Source data
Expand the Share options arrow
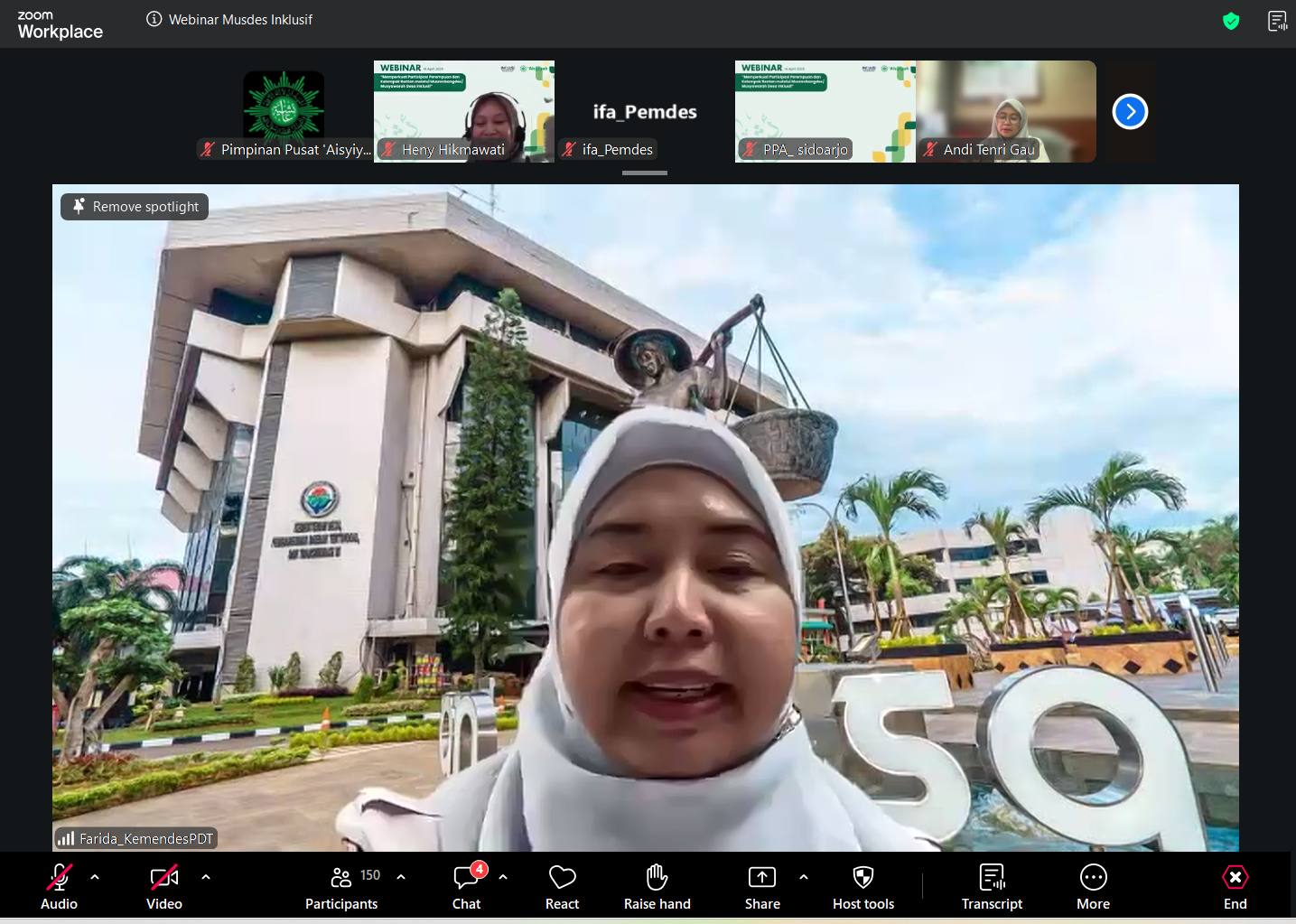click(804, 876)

* * *

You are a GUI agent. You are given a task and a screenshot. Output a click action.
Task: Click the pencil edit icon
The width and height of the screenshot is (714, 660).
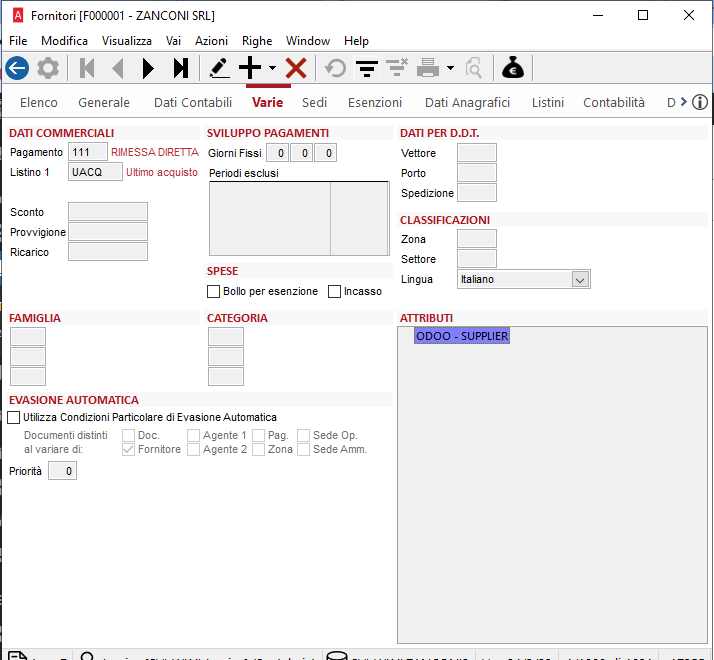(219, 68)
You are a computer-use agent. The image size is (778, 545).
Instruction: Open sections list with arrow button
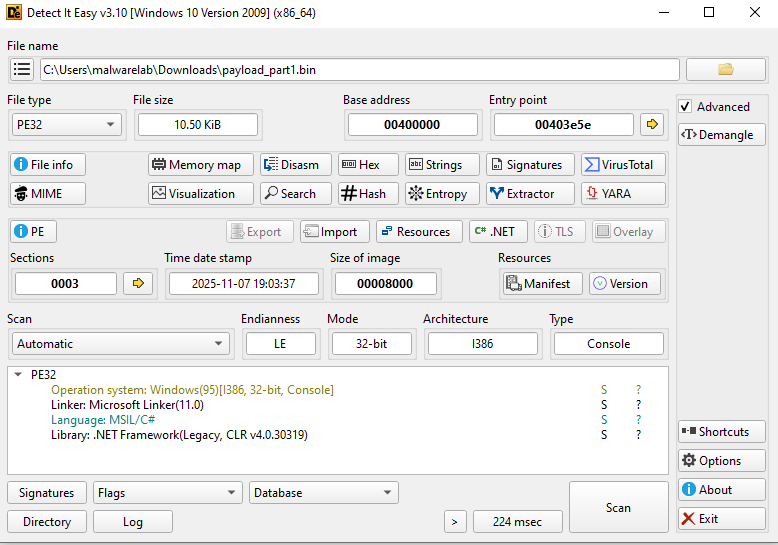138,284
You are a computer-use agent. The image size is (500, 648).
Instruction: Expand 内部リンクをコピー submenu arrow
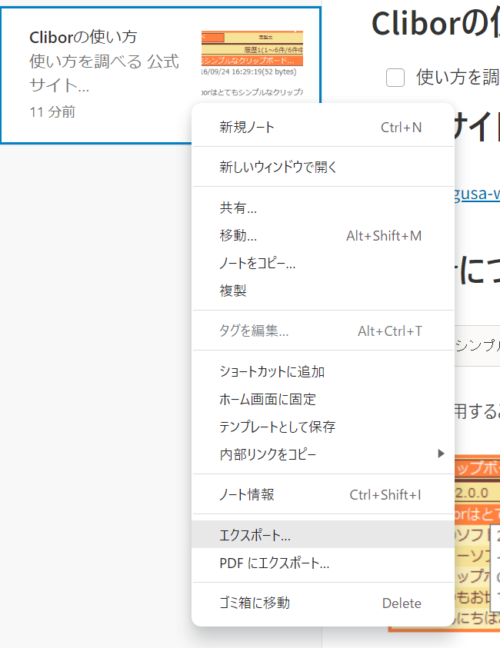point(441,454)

==

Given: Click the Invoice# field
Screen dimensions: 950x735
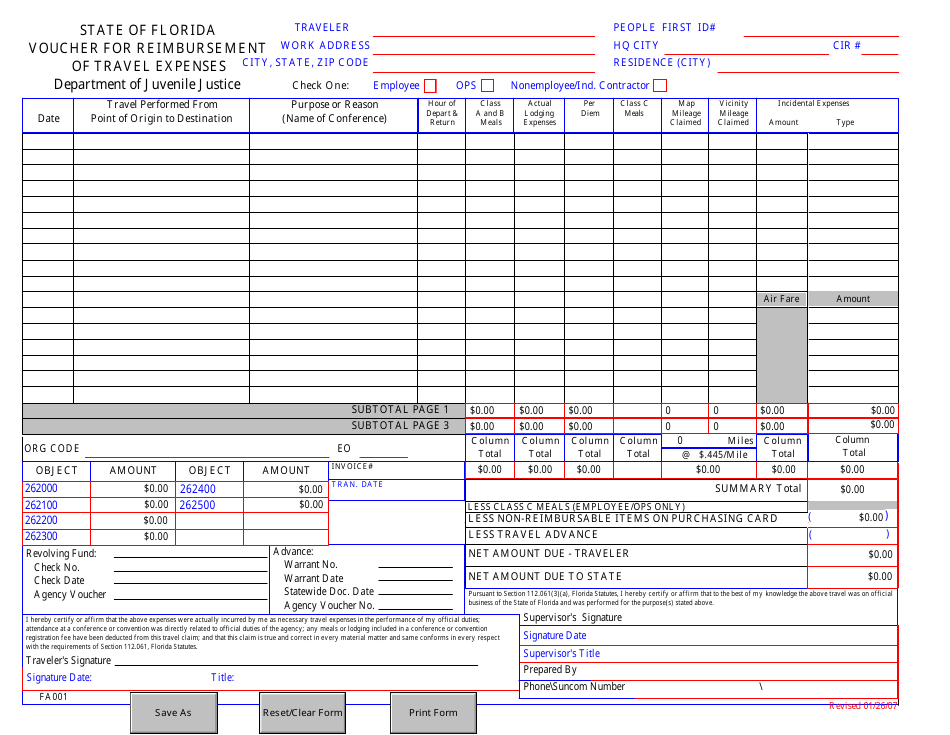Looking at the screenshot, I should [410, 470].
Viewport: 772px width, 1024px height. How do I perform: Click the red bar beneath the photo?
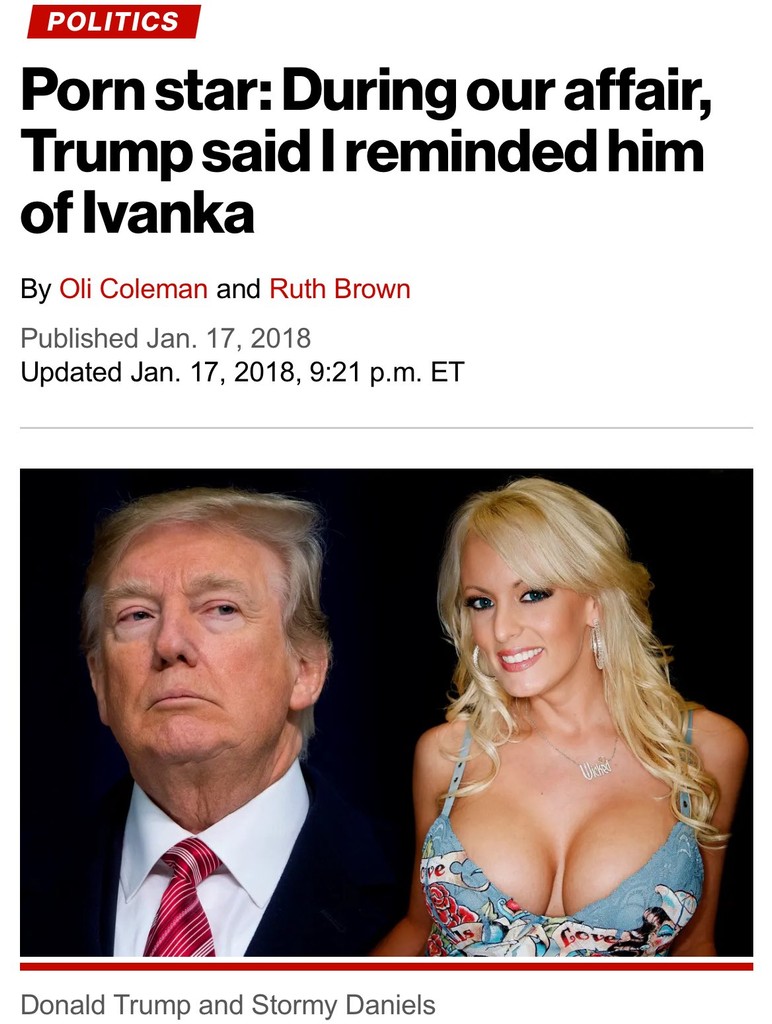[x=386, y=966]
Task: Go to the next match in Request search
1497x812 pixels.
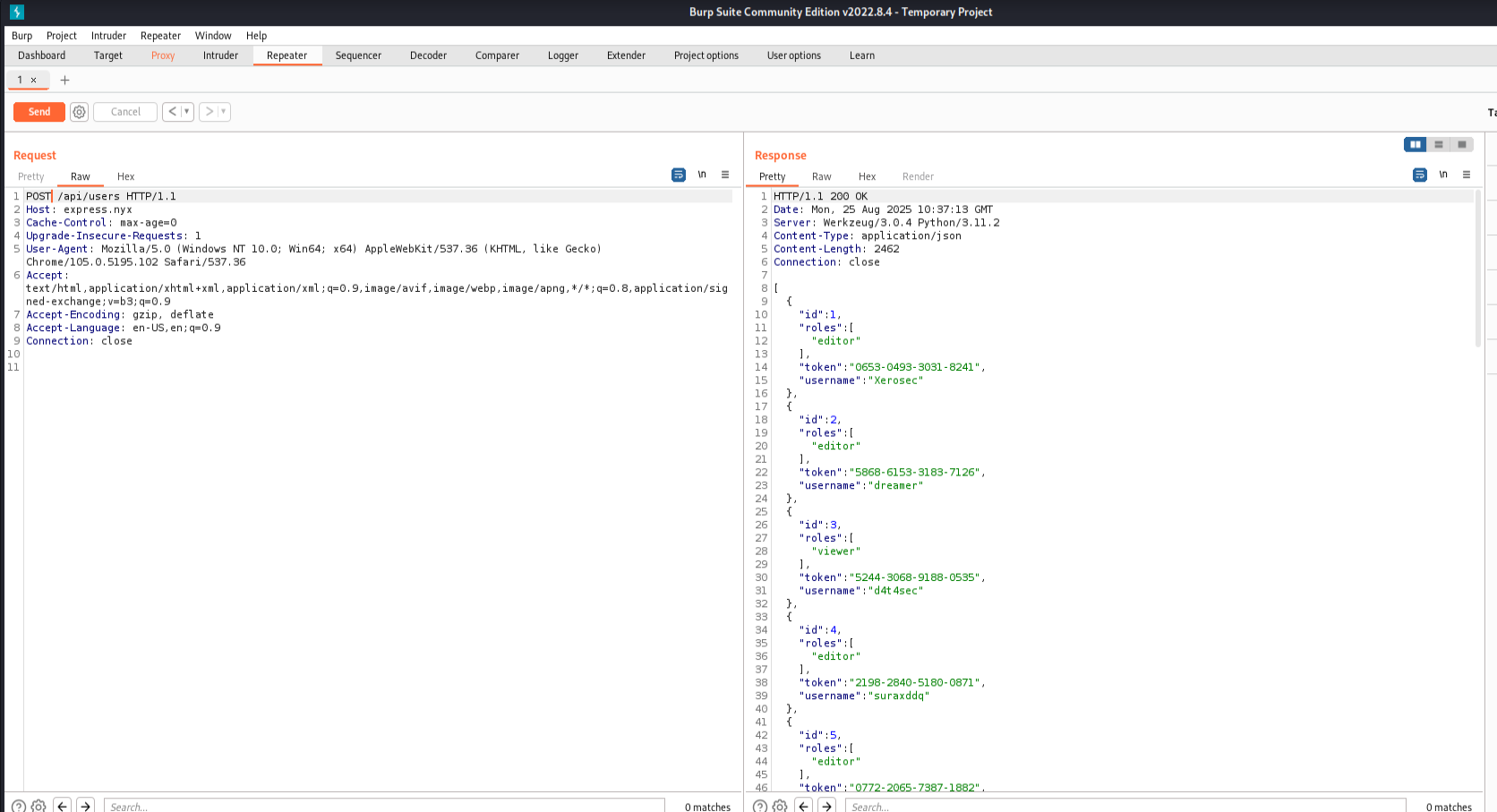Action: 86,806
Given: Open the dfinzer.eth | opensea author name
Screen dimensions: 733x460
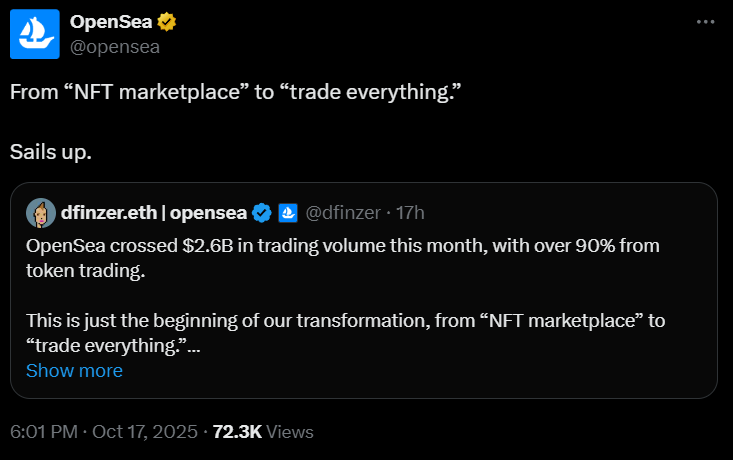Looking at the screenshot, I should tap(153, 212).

Problem requirements
Look for the word "computer". Copy out every line of the data that has it.

Result of the task
You are a computer-use agent. The image size is (778, 545).
You are a computer-use agent. The image size is (500, 648).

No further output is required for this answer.